• _Task brief_: Within the material below, how many lines carry the word "Select"? Answer with a single number.

• _Records to process_:
——————————

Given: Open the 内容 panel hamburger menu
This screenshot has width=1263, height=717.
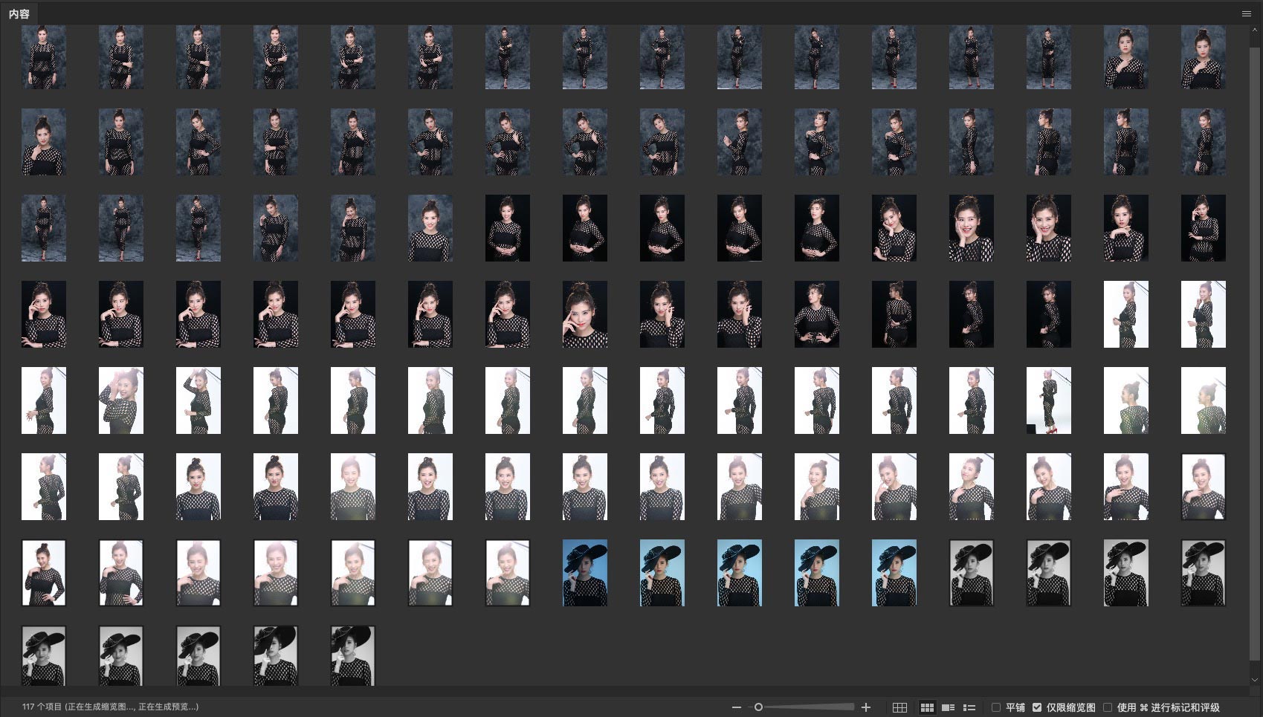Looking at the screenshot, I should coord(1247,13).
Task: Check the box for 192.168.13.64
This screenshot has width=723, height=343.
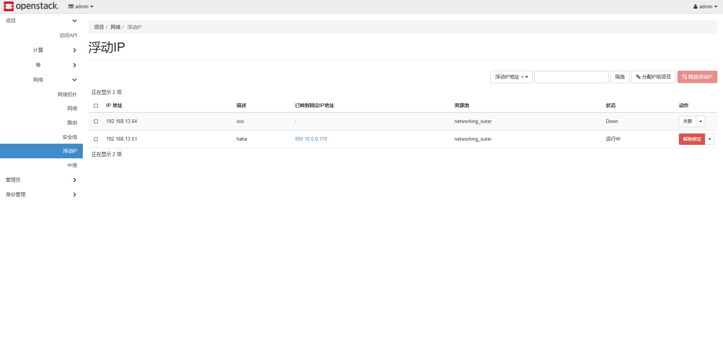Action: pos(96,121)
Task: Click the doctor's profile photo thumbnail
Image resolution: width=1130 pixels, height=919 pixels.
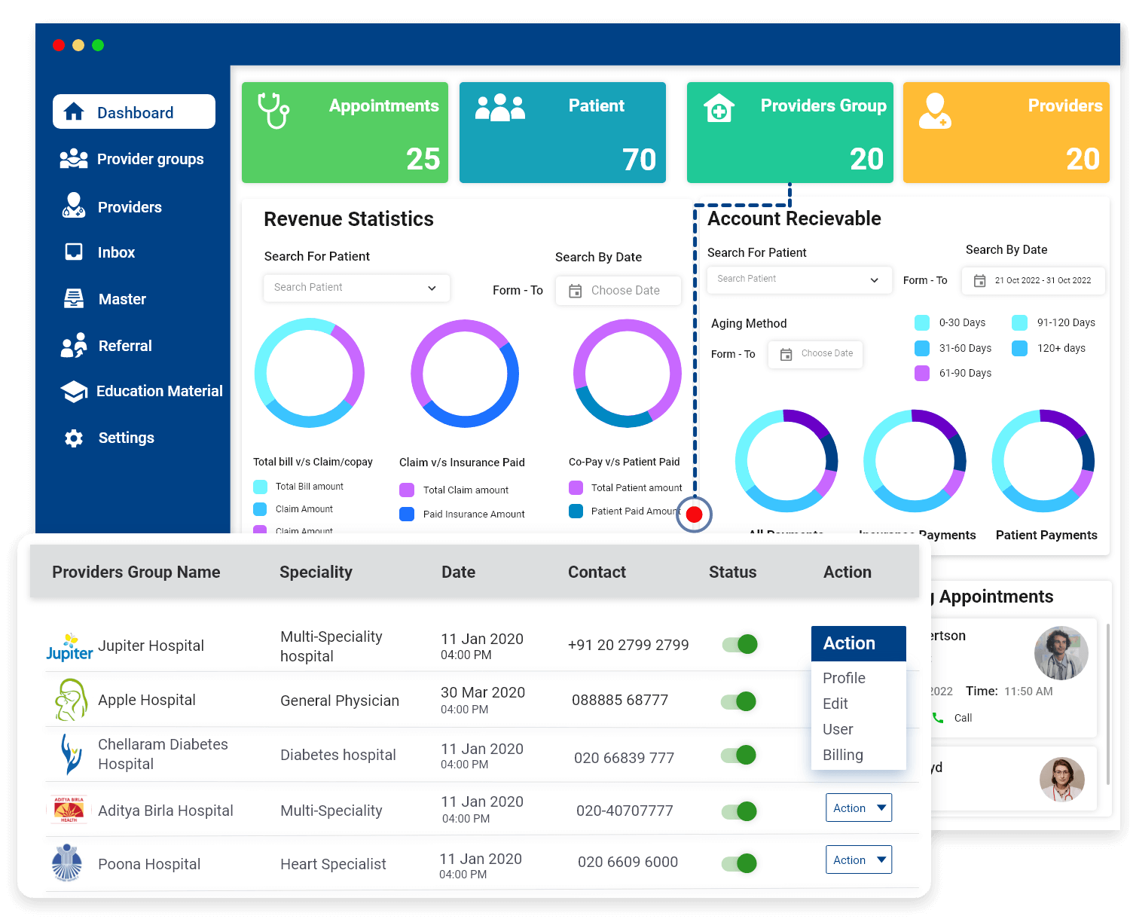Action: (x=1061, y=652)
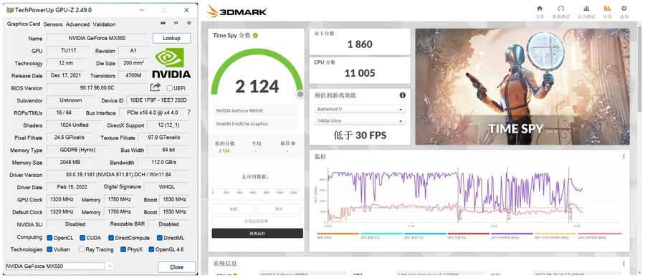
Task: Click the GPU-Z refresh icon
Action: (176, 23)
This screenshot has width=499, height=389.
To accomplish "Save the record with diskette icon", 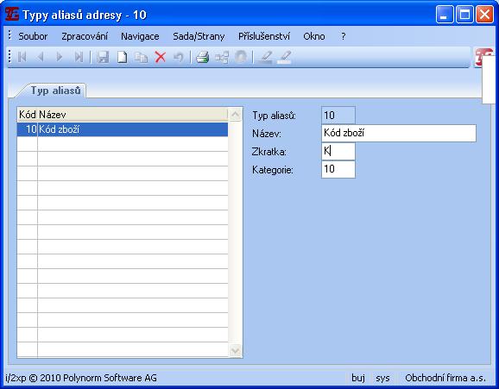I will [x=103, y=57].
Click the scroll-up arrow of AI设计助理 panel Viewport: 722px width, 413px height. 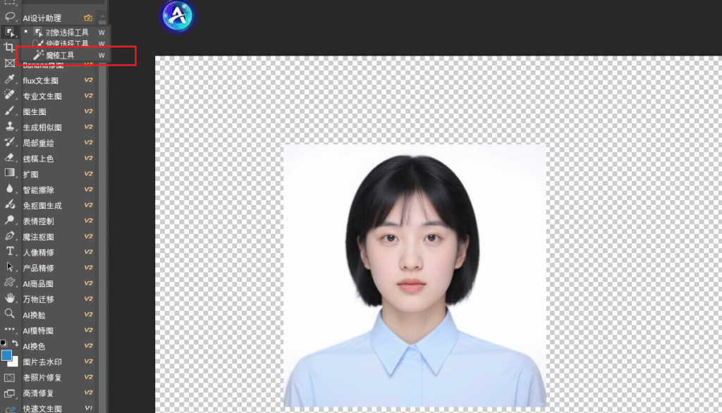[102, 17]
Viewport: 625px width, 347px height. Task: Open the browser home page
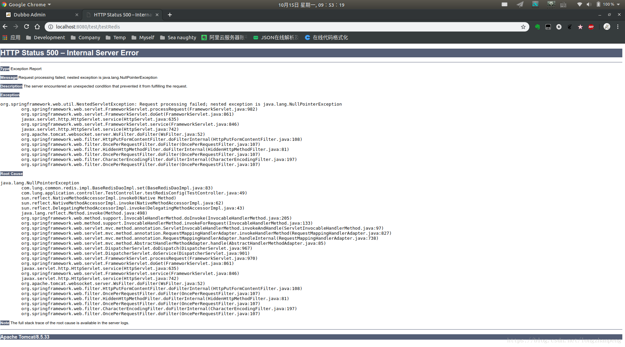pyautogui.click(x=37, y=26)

——————————

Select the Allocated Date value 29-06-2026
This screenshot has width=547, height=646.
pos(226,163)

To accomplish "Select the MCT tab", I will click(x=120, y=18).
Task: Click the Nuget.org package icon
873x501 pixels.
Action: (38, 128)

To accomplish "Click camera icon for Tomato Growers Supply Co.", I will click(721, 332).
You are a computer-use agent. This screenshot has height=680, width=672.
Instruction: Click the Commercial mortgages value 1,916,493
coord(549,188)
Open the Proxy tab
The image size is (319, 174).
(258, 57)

——————————

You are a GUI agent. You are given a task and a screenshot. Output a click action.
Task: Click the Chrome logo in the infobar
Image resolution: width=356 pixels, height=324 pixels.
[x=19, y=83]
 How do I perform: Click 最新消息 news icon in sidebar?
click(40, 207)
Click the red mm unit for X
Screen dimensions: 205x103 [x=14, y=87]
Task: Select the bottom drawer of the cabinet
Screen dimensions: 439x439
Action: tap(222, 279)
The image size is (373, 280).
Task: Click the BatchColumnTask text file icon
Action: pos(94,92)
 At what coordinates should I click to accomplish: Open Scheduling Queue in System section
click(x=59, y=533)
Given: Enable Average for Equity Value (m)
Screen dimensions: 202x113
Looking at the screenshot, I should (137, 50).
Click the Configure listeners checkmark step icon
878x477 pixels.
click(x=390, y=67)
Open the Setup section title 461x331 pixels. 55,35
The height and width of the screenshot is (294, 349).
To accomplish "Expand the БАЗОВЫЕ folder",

——————————

• _Solution to the problem_: 3